Child Care Educational Pluralism Gambling

Albertans have been invited to provide feedback to the government on setting priorities for Budget 2023.


TO:       Hon. Travis Toews, MLA for Grande Prairie-Wapiti, President of Treasury Board and Minister of Finance

CC:       Hon. Matt Jones, MLA for Calgary South-East, Minister of Affordability and Utilities

Hon. Mickey Amery, MLA for Calgary-Cross, Minister of Children’s Services

Hon. Adriana LaGrange, MLA for Red Deer-North, Minister of Education

Hon. Nicholas Milliken, MLA for Calgary-Currie, Minister of Mental Health and Addiction

FROM:  Andreae Sennyah, Director of Policy, Cardus

DATE:   January 13, 2023

SUBJECT: Alberta’s Budget 2023 Consultation

Who We Are

Cardus is a non-partisan think tank dedicated to clarifying and strengthening, through research and dialogue, the ways in which society’s institutions can work together for the common good.


Albertans have been invited to provide feedback to the government on setting priorities for Budget 2023. Cardus is providing three recommendations to the government to address childcare, education, and gambling addiction.


RECOMMENDATION 1: Address the cost of childcare by renegotiating the federal agreement and supporting parents who do not benefit. 

  • Our research published in 2021 found that approximately 46 percent of Albertan children under the age of six are in parental care only. While the current federal agreement shows a preference for centre-based care, we found that only 27 percent of children under six were in centre-based care or preschool, meaning the majority of children in the province do not benefit from the agreement.
  • The Canada-wide $10/day agreement treats families inequitably by failing to recognize the diverse forms of care Alberta families use. Different child care arrangements, such as care by a parent, another relative or a paid caregiver within the family home, still come with costs. Given the diverse forms of care that parents are already choosing, the most equitable approach the government can take is to fund families directly.
  • The province should work to renegotiate the federal Early Learning and Child Care Agreement to ensure that funding follows the child, not spaces. The Government of Alberta has an opportunity to assert its jurisdiction on this issue and to maximize choice for parents who are best positioned to determine their child care needs. The renegotiated agreement should define child care as the care of a child, no matter who provides that care.
  • While Alberta remains under the current terms of the agreement, the province should also expand its financial support to help parents who do not benefit because of the type of care they choose.

For more details read Child Care by the Numbers: Alberta  (Cardus, January 2021).

RECOMMENDATION 2: Make independent schools an affordable and accessible choice for Alberta parents.
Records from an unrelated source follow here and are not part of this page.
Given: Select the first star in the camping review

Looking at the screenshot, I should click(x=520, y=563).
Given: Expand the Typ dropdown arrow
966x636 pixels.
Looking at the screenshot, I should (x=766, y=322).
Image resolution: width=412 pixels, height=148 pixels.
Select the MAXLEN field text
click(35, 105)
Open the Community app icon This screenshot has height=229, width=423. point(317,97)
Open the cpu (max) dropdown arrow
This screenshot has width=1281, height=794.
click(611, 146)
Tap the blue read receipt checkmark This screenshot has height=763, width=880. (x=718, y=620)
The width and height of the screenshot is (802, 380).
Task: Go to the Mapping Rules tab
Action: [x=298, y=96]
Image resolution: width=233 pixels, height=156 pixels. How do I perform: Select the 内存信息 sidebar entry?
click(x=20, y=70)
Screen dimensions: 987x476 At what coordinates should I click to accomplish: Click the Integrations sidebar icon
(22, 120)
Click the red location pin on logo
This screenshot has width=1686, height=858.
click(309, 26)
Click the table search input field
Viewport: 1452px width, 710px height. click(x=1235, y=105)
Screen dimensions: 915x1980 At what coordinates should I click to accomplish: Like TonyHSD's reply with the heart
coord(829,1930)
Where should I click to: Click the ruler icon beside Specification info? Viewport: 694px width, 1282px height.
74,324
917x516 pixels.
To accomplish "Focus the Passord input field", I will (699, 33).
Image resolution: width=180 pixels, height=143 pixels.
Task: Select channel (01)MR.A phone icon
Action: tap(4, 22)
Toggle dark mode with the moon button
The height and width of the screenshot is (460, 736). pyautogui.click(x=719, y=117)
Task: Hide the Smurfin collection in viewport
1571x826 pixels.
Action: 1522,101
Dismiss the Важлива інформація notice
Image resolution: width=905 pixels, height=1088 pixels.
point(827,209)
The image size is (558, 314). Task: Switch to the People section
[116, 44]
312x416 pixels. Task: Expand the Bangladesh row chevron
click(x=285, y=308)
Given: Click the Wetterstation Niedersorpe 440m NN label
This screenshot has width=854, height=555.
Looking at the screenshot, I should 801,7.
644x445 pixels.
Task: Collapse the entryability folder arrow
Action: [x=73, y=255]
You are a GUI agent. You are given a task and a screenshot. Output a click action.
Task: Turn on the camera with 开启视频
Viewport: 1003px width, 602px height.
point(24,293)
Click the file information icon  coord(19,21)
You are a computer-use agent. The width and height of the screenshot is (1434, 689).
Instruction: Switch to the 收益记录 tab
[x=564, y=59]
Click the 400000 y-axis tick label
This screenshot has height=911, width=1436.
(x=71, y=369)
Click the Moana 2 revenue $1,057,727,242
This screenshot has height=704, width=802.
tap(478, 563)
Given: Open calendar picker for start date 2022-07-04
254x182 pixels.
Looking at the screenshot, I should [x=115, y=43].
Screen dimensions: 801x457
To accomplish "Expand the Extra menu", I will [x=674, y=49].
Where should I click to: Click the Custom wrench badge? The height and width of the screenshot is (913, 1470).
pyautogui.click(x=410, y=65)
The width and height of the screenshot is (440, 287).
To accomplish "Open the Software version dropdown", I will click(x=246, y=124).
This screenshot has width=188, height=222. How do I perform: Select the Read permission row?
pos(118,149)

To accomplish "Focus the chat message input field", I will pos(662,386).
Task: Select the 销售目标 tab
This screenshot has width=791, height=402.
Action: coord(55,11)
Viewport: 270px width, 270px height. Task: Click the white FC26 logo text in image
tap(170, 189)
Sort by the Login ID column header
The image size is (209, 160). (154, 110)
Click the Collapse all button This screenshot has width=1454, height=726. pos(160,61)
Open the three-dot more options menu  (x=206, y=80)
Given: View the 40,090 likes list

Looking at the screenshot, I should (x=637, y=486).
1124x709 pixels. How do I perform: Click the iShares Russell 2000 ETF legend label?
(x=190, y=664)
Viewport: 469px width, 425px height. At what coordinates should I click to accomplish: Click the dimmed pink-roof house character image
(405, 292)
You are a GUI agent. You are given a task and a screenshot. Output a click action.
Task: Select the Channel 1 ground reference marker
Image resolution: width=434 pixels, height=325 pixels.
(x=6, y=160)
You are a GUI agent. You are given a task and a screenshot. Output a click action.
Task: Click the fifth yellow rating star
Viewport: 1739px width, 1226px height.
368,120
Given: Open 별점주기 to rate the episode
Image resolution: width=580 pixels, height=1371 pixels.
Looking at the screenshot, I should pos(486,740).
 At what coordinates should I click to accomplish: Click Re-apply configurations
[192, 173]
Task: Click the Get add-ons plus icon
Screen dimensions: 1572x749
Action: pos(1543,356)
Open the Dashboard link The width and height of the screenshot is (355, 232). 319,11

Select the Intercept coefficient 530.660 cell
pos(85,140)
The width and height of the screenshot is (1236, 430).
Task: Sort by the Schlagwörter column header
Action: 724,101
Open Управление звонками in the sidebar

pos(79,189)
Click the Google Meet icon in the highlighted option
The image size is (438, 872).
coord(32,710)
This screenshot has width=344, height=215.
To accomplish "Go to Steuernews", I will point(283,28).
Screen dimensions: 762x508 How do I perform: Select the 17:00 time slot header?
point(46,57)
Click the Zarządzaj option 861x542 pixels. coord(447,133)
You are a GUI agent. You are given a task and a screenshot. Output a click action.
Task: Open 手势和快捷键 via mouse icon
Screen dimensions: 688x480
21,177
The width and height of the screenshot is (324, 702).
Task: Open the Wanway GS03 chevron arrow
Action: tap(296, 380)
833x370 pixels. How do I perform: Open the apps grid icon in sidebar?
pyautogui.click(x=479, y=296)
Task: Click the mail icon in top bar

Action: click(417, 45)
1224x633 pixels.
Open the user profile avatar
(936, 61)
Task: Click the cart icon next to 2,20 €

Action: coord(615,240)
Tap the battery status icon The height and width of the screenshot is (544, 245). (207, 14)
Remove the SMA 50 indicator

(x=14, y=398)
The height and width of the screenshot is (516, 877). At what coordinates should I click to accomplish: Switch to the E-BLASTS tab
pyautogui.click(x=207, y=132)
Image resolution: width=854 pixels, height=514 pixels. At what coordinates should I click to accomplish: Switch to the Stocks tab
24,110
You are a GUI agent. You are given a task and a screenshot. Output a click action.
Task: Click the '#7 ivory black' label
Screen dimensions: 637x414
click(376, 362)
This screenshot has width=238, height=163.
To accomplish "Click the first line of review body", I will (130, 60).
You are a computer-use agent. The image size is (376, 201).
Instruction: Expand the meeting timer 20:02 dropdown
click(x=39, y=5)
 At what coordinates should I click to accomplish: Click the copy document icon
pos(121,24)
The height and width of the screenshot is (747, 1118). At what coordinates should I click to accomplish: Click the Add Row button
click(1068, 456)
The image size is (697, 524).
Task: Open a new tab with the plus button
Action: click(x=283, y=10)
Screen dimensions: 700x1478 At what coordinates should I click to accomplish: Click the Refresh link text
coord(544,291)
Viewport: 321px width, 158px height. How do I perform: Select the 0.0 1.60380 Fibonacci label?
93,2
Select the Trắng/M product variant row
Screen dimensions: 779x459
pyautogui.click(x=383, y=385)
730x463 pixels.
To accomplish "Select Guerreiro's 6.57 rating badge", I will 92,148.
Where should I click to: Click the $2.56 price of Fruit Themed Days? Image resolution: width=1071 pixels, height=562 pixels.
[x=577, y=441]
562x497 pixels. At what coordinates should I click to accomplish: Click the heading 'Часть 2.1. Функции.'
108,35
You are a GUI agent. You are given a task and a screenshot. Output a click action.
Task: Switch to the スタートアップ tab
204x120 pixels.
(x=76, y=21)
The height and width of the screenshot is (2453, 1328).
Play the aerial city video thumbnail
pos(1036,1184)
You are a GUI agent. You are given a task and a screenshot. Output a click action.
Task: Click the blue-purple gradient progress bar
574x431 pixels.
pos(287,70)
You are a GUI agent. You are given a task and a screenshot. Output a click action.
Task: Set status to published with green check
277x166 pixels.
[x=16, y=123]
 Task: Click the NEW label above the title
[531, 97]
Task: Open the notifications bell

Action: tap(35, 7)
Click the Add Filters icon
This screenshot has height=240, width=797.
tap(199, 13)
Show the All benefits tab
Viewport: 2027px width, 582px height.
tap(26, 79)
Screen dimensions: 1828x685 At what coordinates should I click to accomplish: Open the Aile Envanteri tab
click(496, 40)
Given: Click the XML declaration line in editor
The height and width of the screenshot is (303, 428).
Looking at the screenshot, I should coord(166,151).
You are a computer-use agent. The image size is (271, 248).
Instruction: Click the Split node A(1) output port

  • Alberta is known for having one of the most robust systems of school choice in the country. However, access to these options (particularly independent schools) can be limited for families due to financial constraints. The government should explore approaches to make access to these schools more equitable for parents and support them in exercising their parental agency.
  • Currently, independent school students from Grades 1 to 12 do not receive any public funding for transportation. The government can help families gain meaningful access to these schools by offsetting the cost of transportation for accredited funded schools.
  • Section 8 of the Private Schools Regulation requires schools to be in operation for one year before they are eligible for funding. While the Minister has the authority to grant exemptions, the government should provide certainty to new school operators by repealing this limitation and guaranteeing funding for all accredited funded schools during their first year of operation.

For more details read Who Chooses Alberta Independent Schools and Why (Cardus, September 2020) and Better is Possible (Cardus, November 2018).

RECOMMENDATION 3: End government’s reliance on gambling revenues and channel funds into poverty and addiction relief.

  • Contrary to the idea that gambling is a voluntary tax, gambling is more accurately understood as a regressive tax on the poor and marginalized. Research shows that poor households spend a higher proportion of their income on gambling than wealthier households. Our research also found that 1.5 to 3 percent of Alberta’s adults can be classified as problem gamblers. These addictions are fueled by the use of electronic gambling machines, such as slot machines and video lottery terminals (VLTs), because the machines are addictive by design.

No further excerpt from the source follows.